La alegría del corazón

Mons. José Rafael Quirós Quirós, arzobispo metropolitano de San José

En este tercer domingo de Adviento, la liturgia nos invita con fuerza: "Estén alegres en el Señor; se lo repito, estén alegres" (Flp 4, 4). No porque todo esté ya resuelto, ni porque la vida carezca de sombras, de dolores o de esperas. Más bien, porque en medio de ese caminar humano brota la alegría del corazón: una alegría que no se improvisa, que no se compra ni depende de las circunstancias externas. Es la alegría que nace de saberse amado por Dios, aun en la fragilidad, y de descubrir que su presencia sigue siendo fuente de esperanza en medio de nuestras realidades concretas.

La alegría del cristiano es regalo y tarea. Es regalo porque nace de saber que Dios ya ha venido, que Cristo está con nosotros, y que ese Misterio cambia la creación entera. Pero también es tarea porque debemos cultivar esa alegría, alimentarla en lo cotidiano: en la familia, en la comunidad, en el trabajo, en los rincones discretos de la existencia. Como el Papa Francisco nos recordaba, esta alegría no es fingida: "No es una alegría superficial o puramente emocional... Tampoco es mundana, ni esa alegría del consumismo. Es una alegría que es más auténtica". Es una alegría que llega a la intimidad de nuestro ser mientras esperamos a Jesús, que ya ha venido a traer la salvación al mundo, el Mesías prometido, nacido en Belén de la Virgen María".

En este tiempo de Adviento, hay dos peligros que pueden apagar la verdadera alegría cristiana. Uno es la melancolía o la frustración del "todo sigue igual", ese cansancio que nos susurra que nada cambia, que no vale la pena esperar. El otro es el espejismo del "todo se arregla con lo nuevo": con las compras, las luces y los regalos que prometen una felicidad instantánea, pero se desvanecen pronto.

La alegría del corazón no nace de la resignación ni de una sonrisa forzada que disimula el vacío. Es otra cosa: es la serenidad profunda de quien confía en que la luz llega, incluso cuando el día parece oscurecerse. Es la decisión firme de seguir esperando, pero de esperar lo mejor: con esperanza activa, con el corazón despierto, con la certeza de que Dios sigue obrando, aunque aún no lo veamos del todo.

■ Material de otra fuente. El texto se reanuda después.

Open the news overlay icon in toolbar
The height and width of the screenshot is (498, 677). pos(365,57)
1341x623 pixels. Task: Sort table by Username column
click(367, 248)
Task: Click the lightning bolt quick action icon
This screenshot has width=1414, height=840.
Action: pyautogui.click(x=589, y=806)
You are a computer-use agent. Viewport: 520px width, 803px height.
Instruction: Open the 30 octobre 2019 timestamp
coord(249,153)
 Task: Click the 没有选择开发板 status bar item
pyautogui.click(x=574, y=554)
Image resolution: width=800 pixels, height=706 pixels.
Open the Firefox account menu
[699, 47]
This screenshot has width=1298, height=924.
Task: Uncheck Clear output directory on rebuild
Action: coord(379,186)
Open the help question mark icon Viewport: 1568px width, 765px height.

¿Qué características tiene esta alegría del corazón? Primero: es realista. No ignora el sufrimiento, no rehúye la verdad. Pero la ilumina con esperanza. No significa que no haya cansancio, lágrimas o incertidumbre. Significa que todo eso puede estar acompañado por una confianza que no se rendirá. Segundo: es compartida. No se cultiva en el aislamiento. La Iglesia, como casa de alegría, es comunidad donde la alegría se fortalece porque se da y se recibe. Tercero: es activada por el auténtico amor. Amar al otro, salir de uno mismo, acoger al que sufre, servir sin esperar aplauso: allí florece la alegría auténtica.

Que la alegría nos prepare, no solo para celebrar el Nacimiento del Niño, sino para acoger su llegada en lo cotidiano: en nuestras relaciones, en nuestras decisiones, en nuestras búsquedas. Que esa alegría nos impulse a ser luz entre quienes viven en penumbra, voz que consuela, manos que acogen, presencia que no desaparece.

Jesús lo dijo: "Les he dicho estas cosas para que mi alegría esté en ustedes, y su alegría sea plena" (Jn 15,11).  Por tanto, que nuestra alegría dependa de quien viene: Cristo. Él es la fuente, quien da sentido y plenitud a nuestra vida. Y cuando lo dejamos entrar, la alegría deja de ser emoción y se convierte en testimonio.